相続税の申告に必要な書類

文責:税理士 小島 隆太郎

最終更新日:2023年06月23日

1 相続税の申告

 相続によって財産を受け取った場合、相続財産の金額によっては、相続税という税金を支払わなければなりません。

 相続税は、相続税申告書と相続財産に関する資料を税務署に提出して申告を行います。

 では、相続税の申告の際に必要となる書類には、どのようなものがあるのでしょうか。

2 相続税申告に必要な書類

⑴ 預貯金に関する書類

 まず、預貯金に関する書類として、被相続人名義の口座の残高証明書が必要となります。

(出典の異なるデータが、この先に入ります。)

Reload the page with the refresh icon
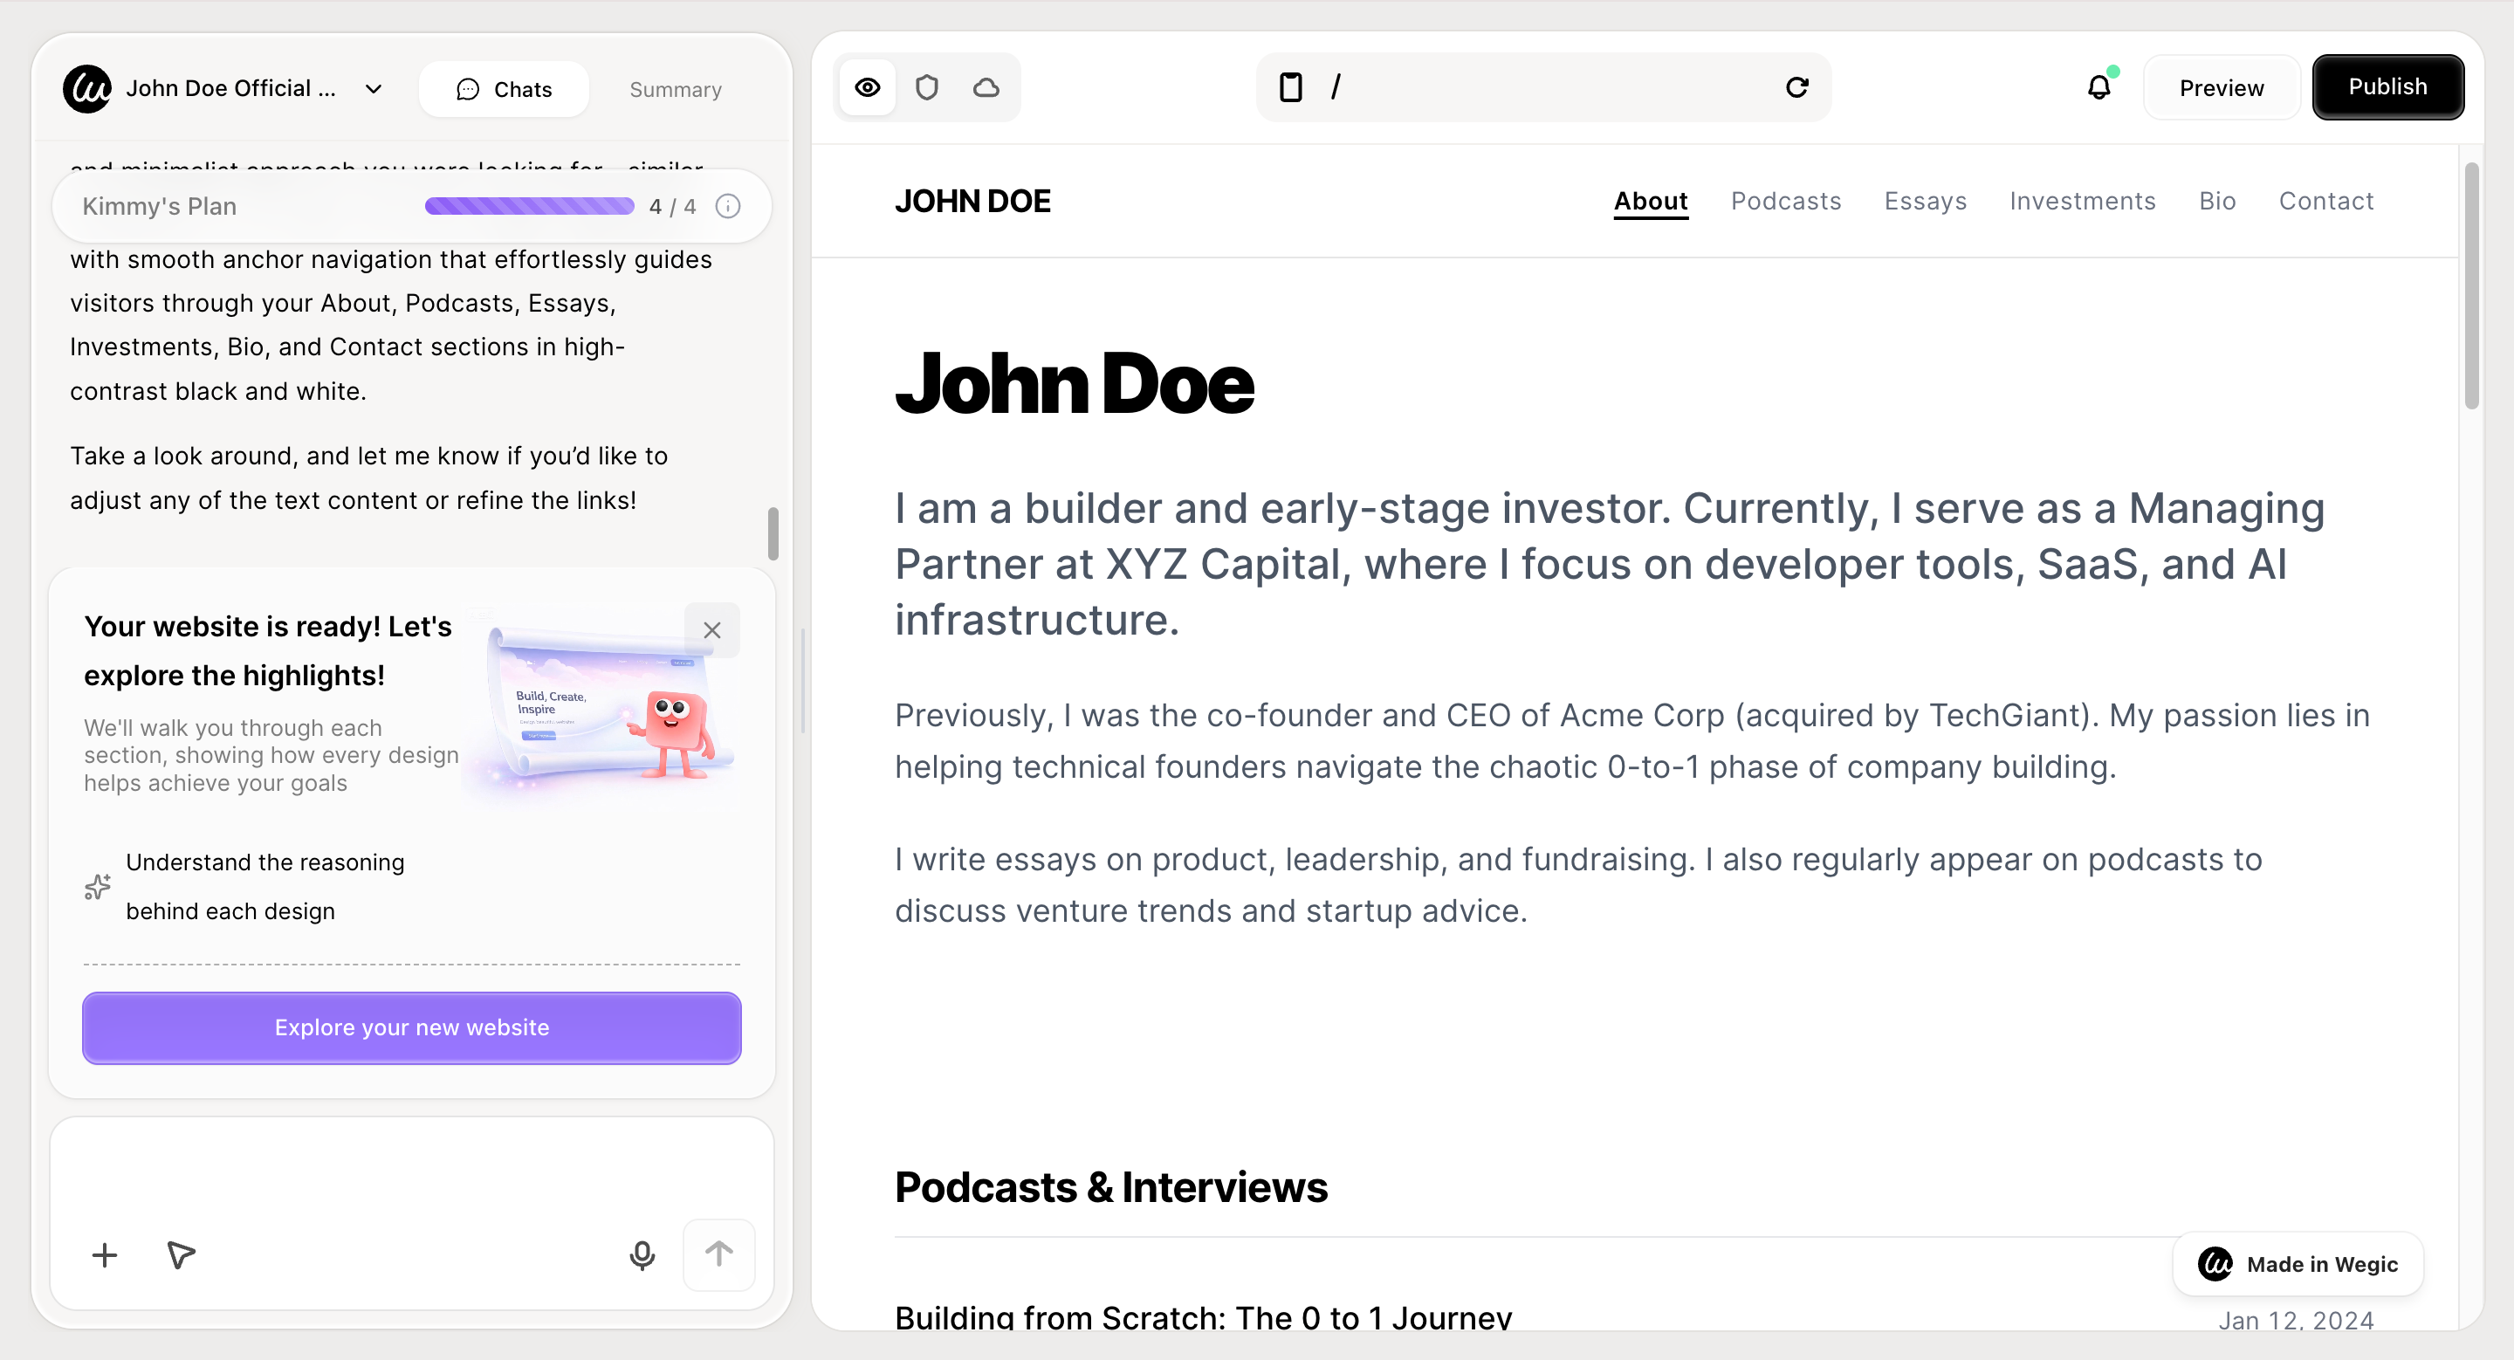The image size is (2514, 1360). click(x=1799, y=87)
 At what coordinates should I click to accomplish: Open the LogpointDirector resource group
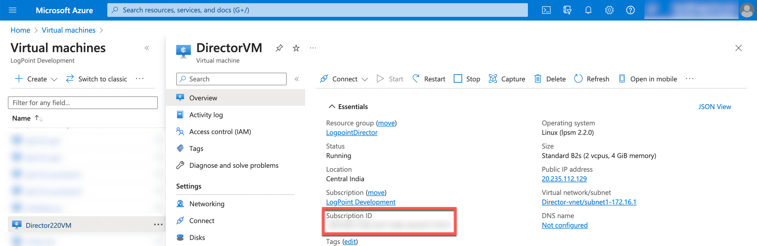[351, 132]
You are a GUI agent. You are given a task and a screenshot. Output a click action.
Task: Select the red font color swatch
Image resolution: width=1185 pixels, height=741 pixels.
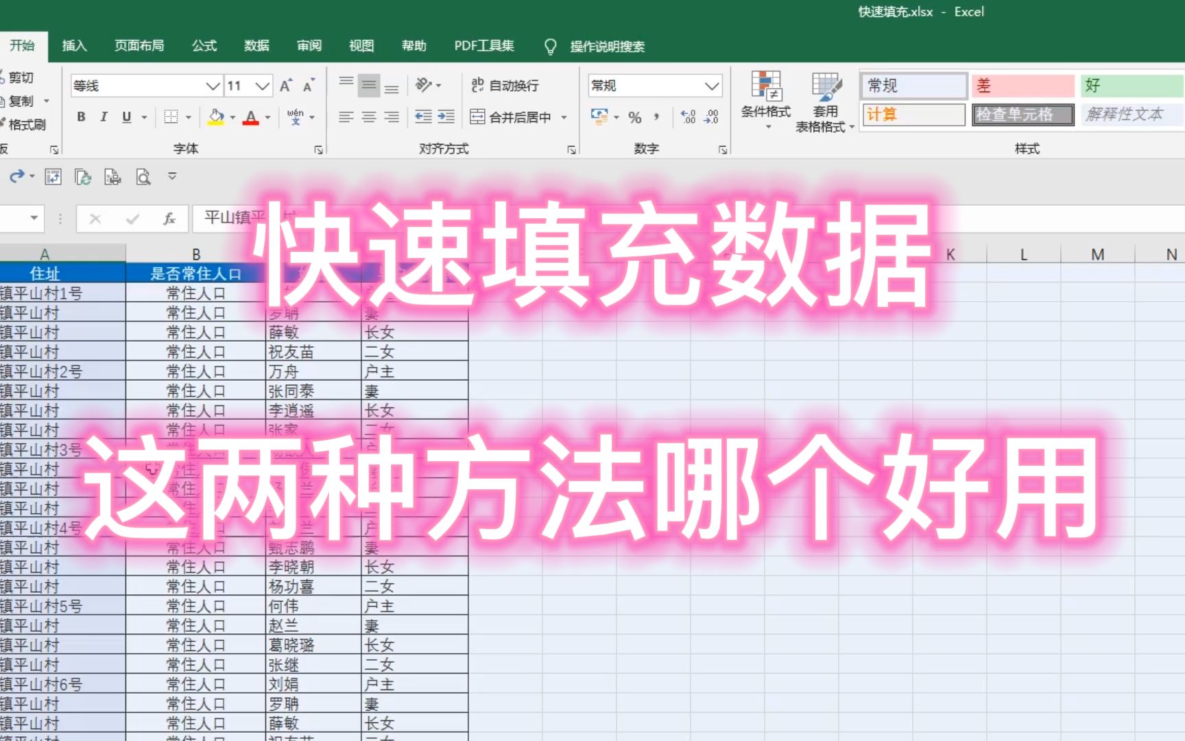(x=250, y=117)
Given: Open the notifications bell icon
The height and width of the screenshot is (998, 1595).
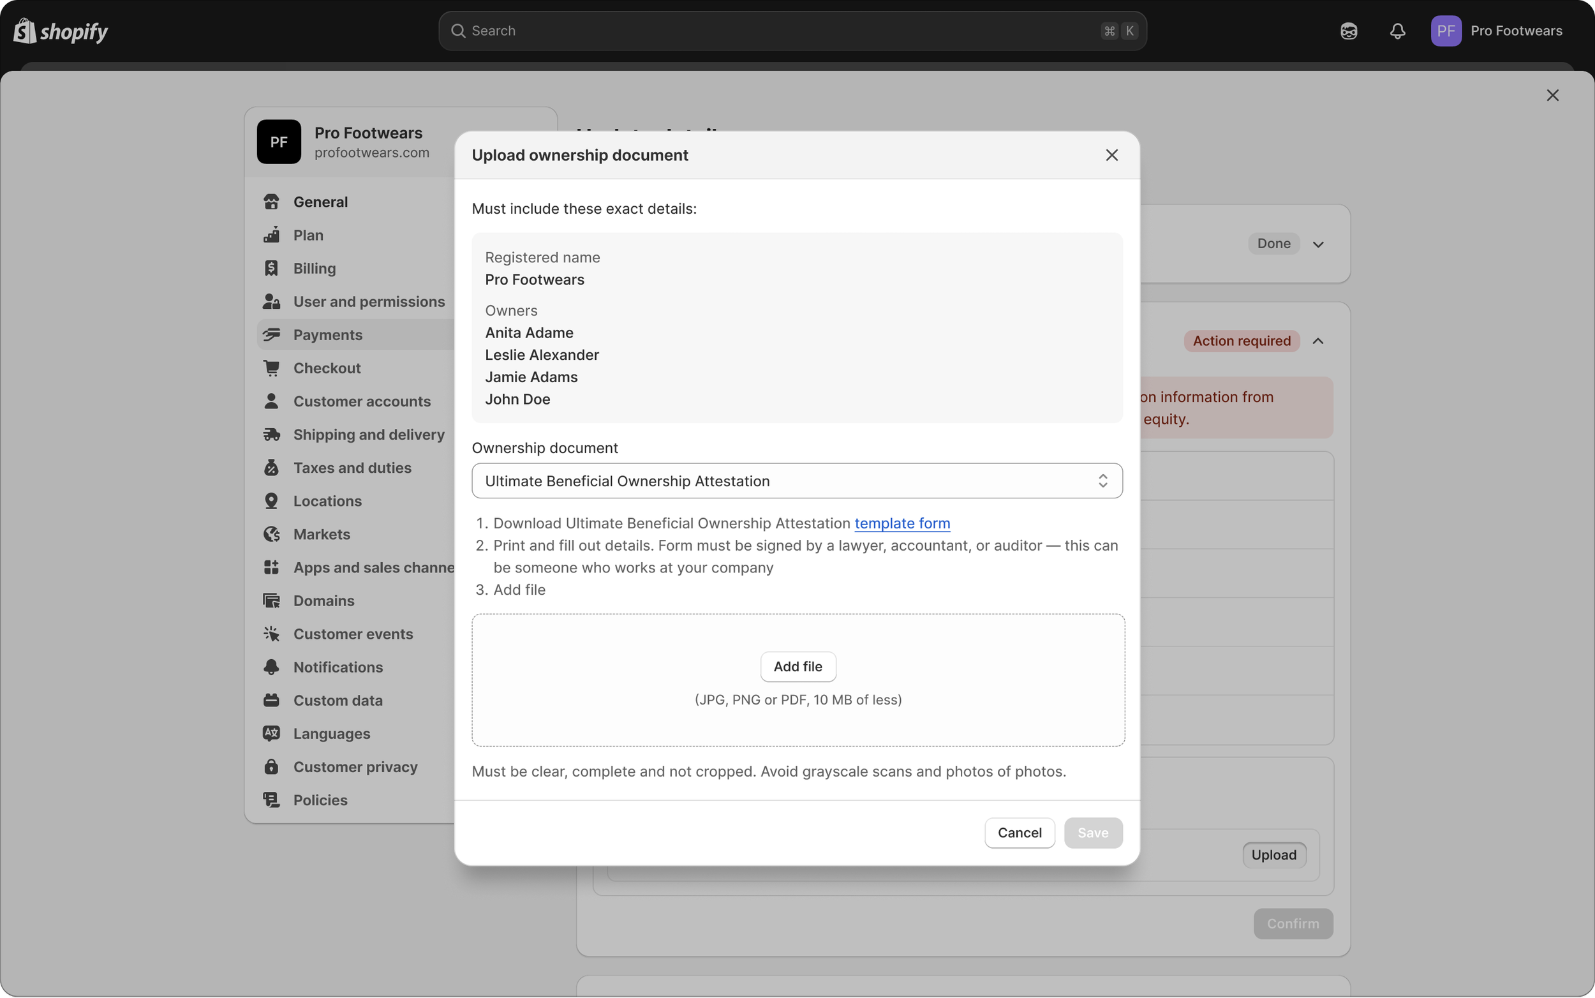Looking at the screenshot, I should [x=1397, y=31].
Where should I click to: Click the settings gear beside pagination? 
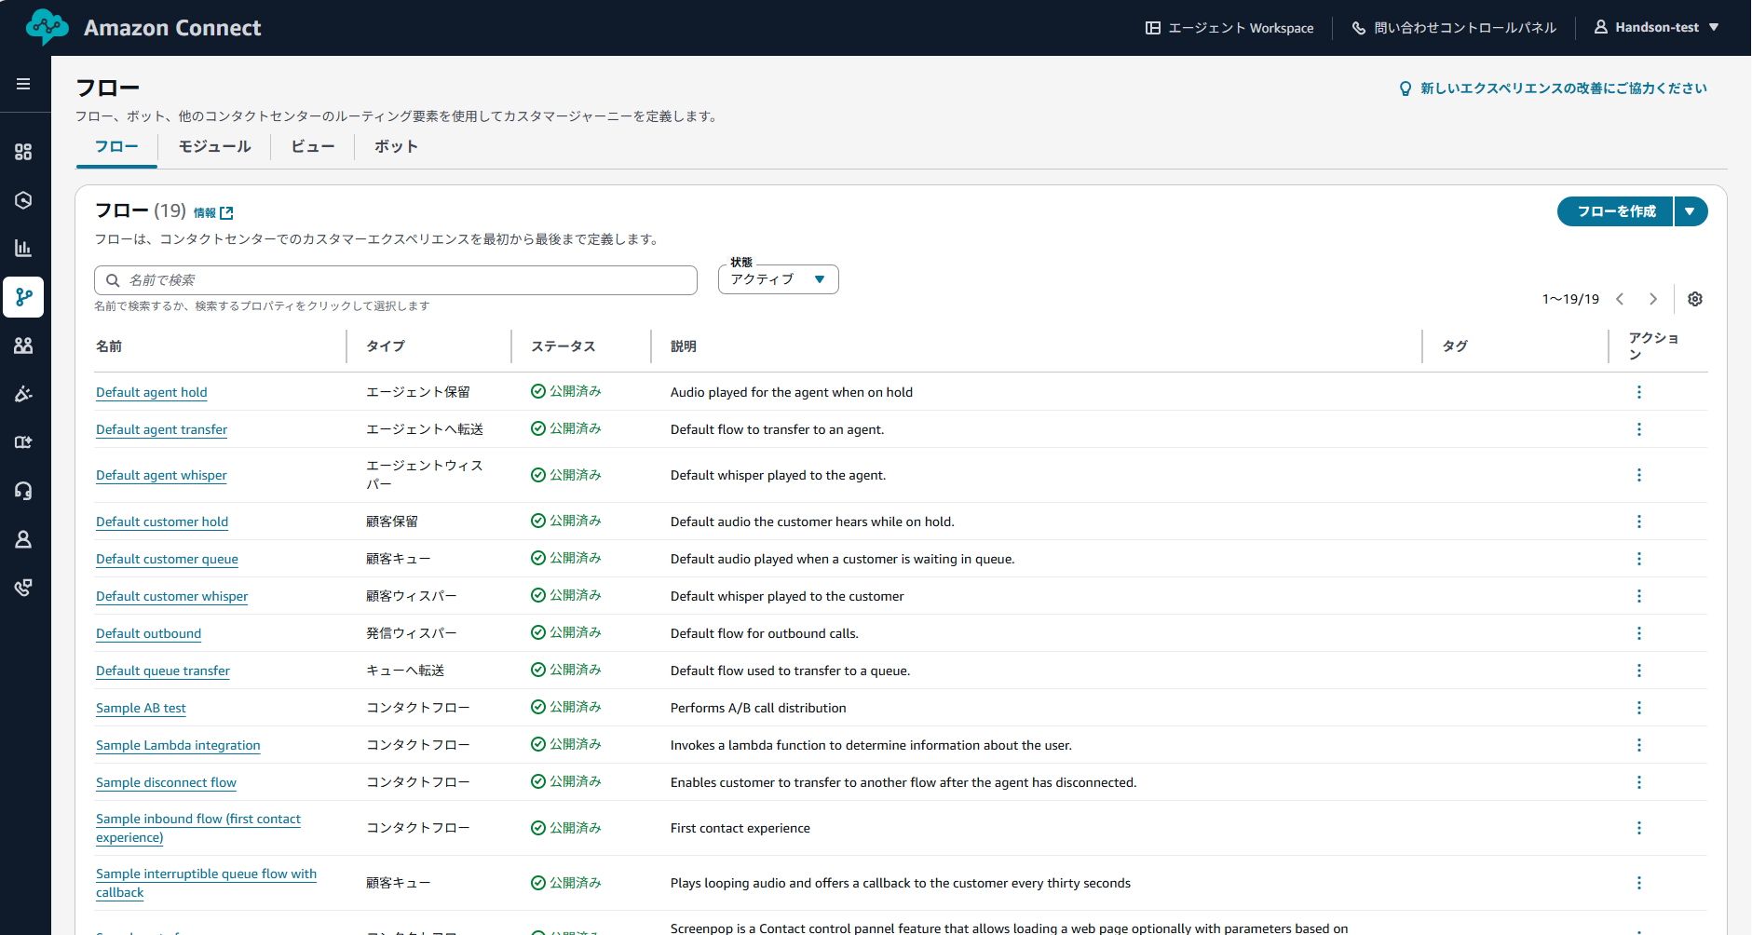pyautogui.click(x=1695, y=299)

 残高証明書は、被相続人の亡くなった日時点の残高を証明する書類で、銀行に請求すると出してもらえます。

⑵ 不動産に関する書類

 ア 建物

 建物に関する書類として、建物の所有名義や持分を明らかにするために登記事項証明書(登記簿謄本)が必要になります。

 また、建物の価値を評価するために、固定資産評価証明書などが必要になります。

 イ 土地

 土地についても、建物の所有名義や持分を明らかにするために登記事項証明書(登記簿謄本)が必要になります。

 土地の相続税評価額の算定は、その土地が倍率地域に該当するか、路線価地域に該当するかによって算出方法が変わりますが、特に路線価地域の場合の算定は難易度が高く、様々な資料が必要となります。

 路線価地域の場合、土地の面積や形状を把握するための公図や地積測量図、土地の場所を把握するための住宅地図が必要となります。

 倍率地域の場合、固定資産評価証明書における土地の価値に、倍率表にある倍率を乗じて計算されますので、固定資産評価証明書が必要書類になります。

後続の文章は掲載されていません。